*** Opening EXTRACTED DATA ***
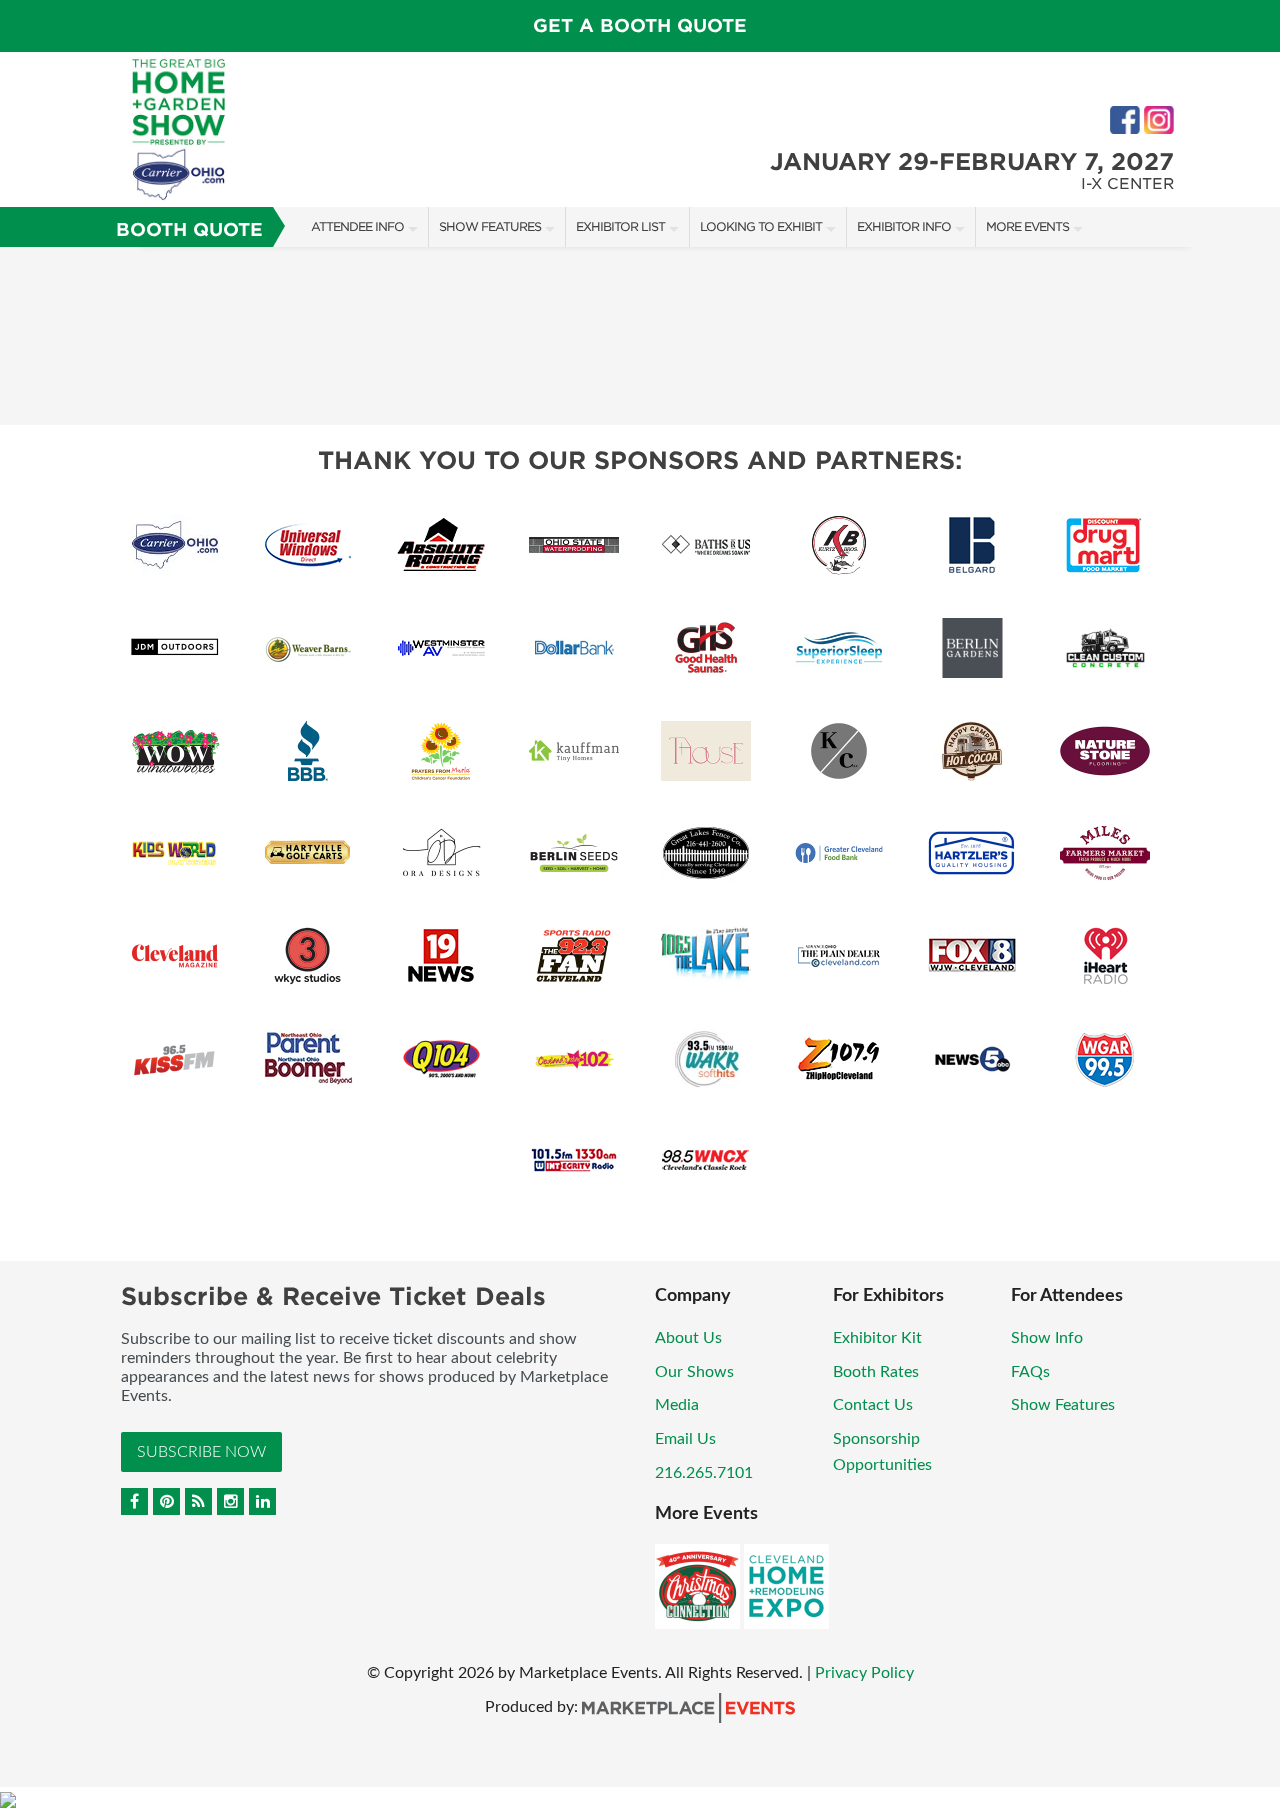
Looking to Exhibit (761, 226)
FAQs (1030, 1372)
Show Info (1047, 1338)
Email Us (685, 1439)
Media (677, 1405)
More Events (1027, 226)
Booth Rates (876, 1372)
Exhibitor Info (904, 226)
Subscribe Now (201, 1452)
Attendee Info (357, 226)
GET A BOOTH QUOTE (640, 25)
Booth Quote (189, 229)
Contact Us (873, 1405)
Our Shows (694, 1372)
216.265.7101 (704, 1473)
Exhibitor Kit (877, 1338)
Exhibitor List (620, 226)
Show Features (490, 226)
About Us (688, 1338)
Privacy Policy (864, 1673)
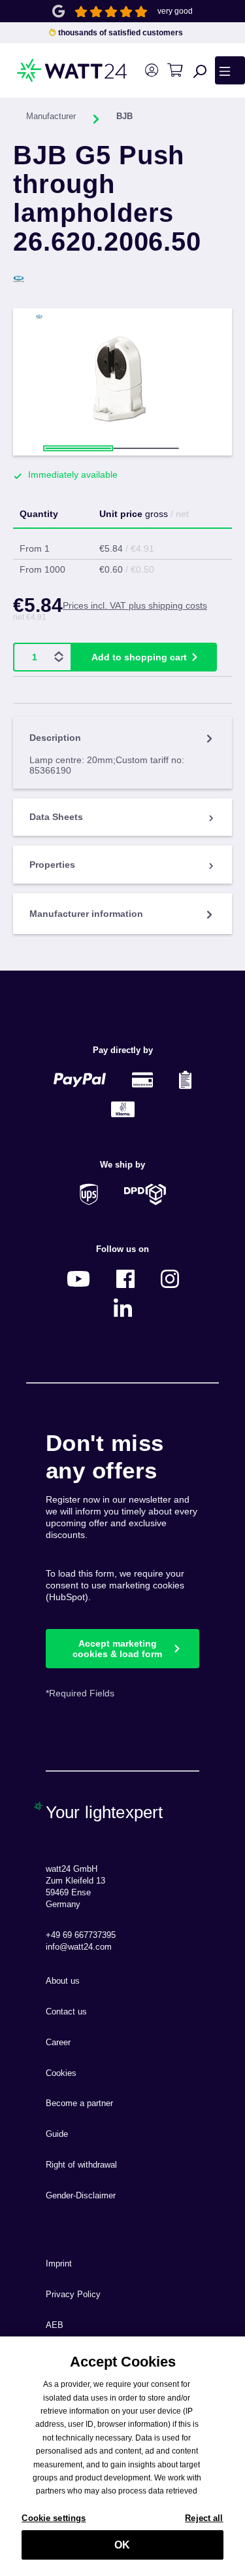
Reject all (204, 2518)
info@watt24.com (79, 1947)
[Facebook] (125, 1278)
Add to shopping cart (139, 657)
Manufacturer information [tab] (86, 913)
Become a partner (79, 2103)
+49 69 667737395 (81, 1935)
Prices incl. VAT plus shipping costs (135, 605)
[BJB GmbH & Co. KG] (122, 279)
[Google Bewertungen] (58, 10)
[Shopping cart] (175, 70)
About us (63, 1981)
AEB (54, 2325)
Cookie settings (54, 2518)
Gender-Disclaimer (81, 2195)
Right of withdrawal (81, 2165)
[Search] (200, 71)
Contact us (66, 2011)
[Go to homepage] (47, 70)
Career (58, 2042)
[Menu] (230, 70)
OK (122, 2544)
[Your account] (151, 70)
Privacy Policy (73, 2294)
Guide (57, 2134)
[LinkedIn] (123, 1308)
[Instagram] (170, 1278)
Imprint (59, 2263)
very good (175, 11)
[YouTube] (78, 1278)
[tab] (122, 752)
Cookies (61, 2073)
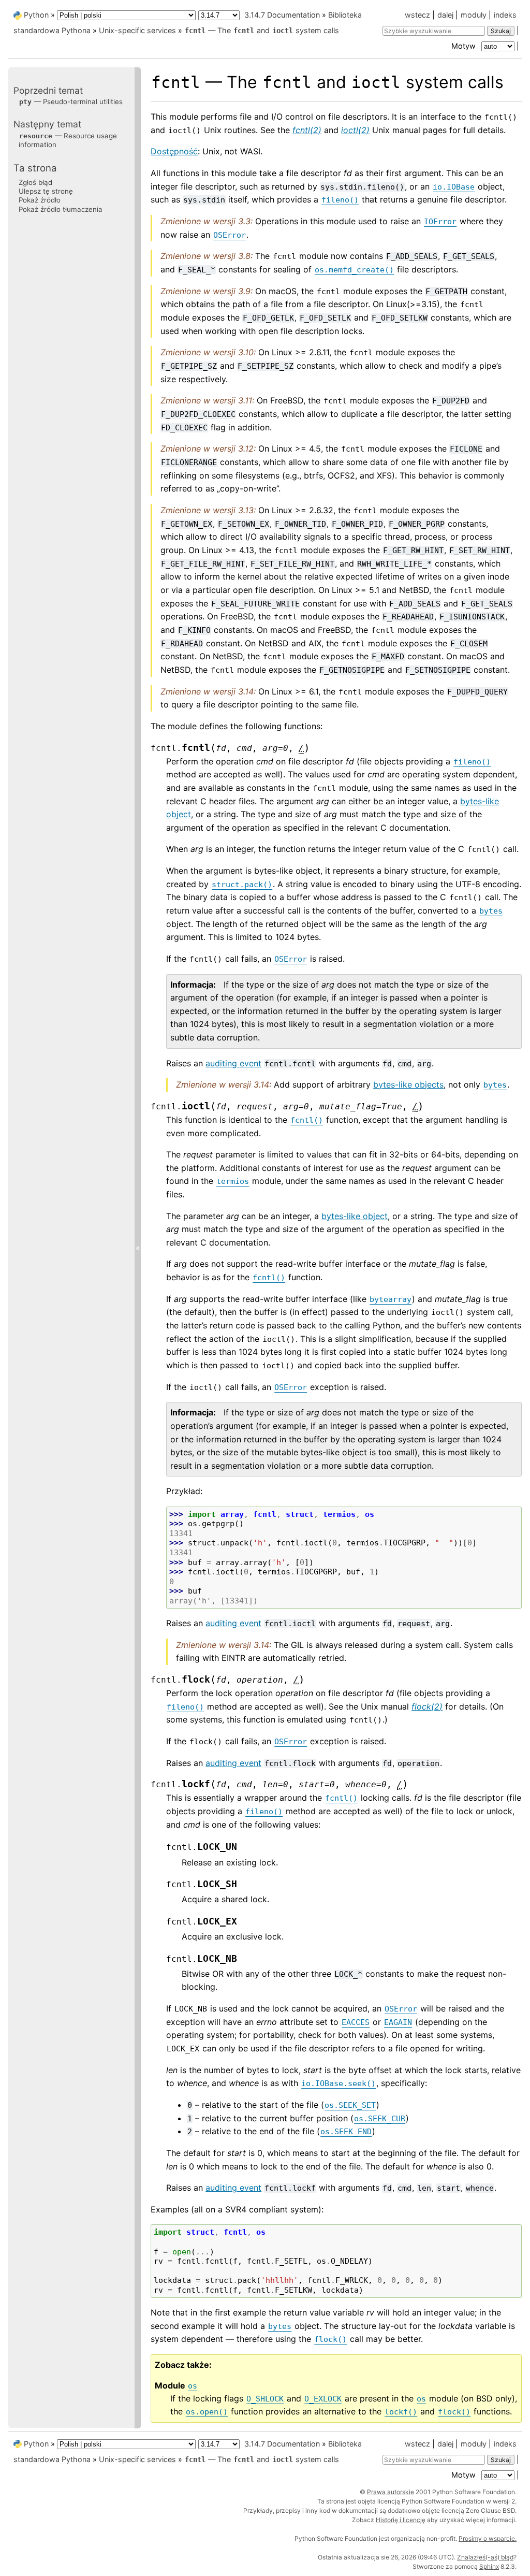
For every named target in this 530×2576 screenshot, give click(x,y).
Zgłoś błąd (35, 182)
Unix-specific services (137, 30)
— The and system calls (262, 30)
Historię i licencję (400, 2520)
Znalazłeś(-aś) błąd (485, 2557)
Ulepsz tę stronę (46, 191)
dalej (445, 14)
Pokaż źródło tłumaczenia (60, 209)
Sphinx (489, 2566)
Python (36, 14)
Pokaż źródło (40, 200)
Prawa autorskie (390, 2492)
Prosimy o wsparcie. (488, 2538)
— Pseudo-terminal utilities (71, 101)
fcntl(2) (306, 130)
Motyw (464, 45)
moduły (474, 14)
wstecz (417, 14)
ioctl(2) (355, 130)
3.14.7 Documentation (282, 14)
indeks (505, 14)
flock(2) (427, 1706)
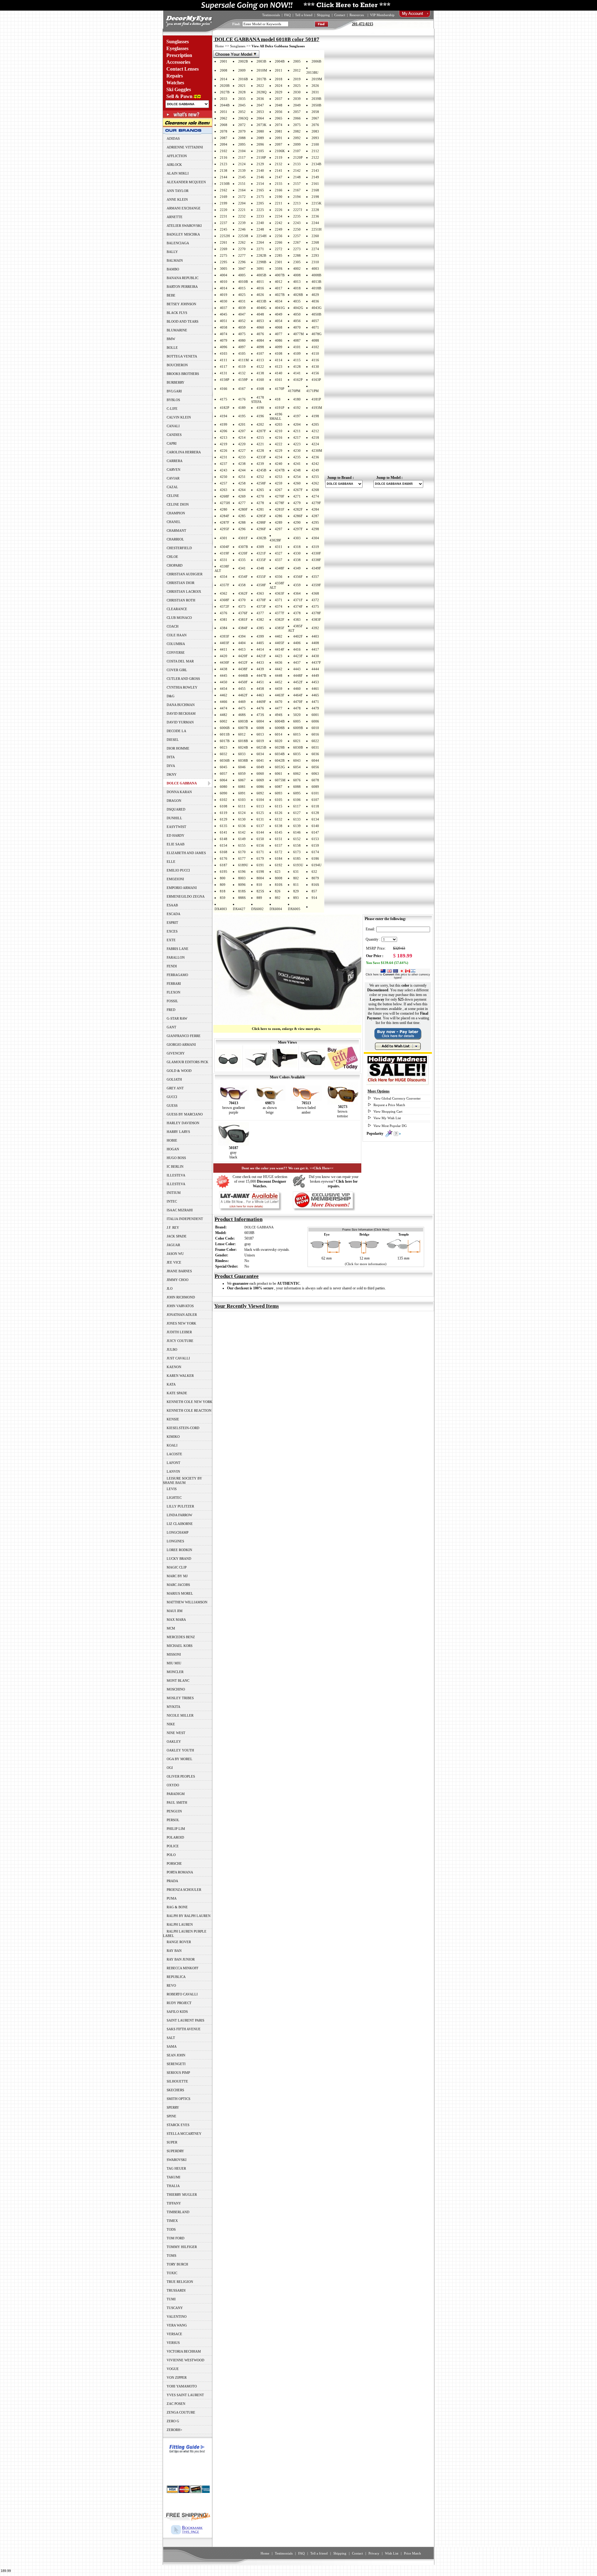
*** Closing EXTRACTED DATA ***
### GOAL OF THE EXERCISE:
Exactly the lines above, from the one containing "Career (58, 2042)" down to the one containing "Pokaż źródło (40, 200)", are to be repeated, including both ends. Pictures are not part of the copy.

### RESPONSE:
Career (58, 2042)
[Menu] (230, 70)
OK (122, 2544)
[Your account] (151, 70)
Privacy Policy (73, 2294)
Guide (57, 2134)
[LinkedIn] (123, 1308)
[Instagram] (170, 1278)
Imprint (59, 2263)
very good (175, 11)
[YouTube] (78, 1278)
[tab] (122, 752)
Cookies (61, 2073)
For every named target in this 530×2576 screenshot, give click(x,y).
Zgłoś błąd (35, 182)
Unix-specific services (137, 30)
— The and system calls (262, 30)
Historię i licencję (400, 2520)
Znalazłeś(-aś) błąd (485, 2557)
Ulepsz tę stronę (46, 191)
dalej (445, 14)
Pokaż źródło tłumaczenia (60, 209)
Sphinx (489, 2566)
Python (36, 14)
Pokaż źródło (40, 200)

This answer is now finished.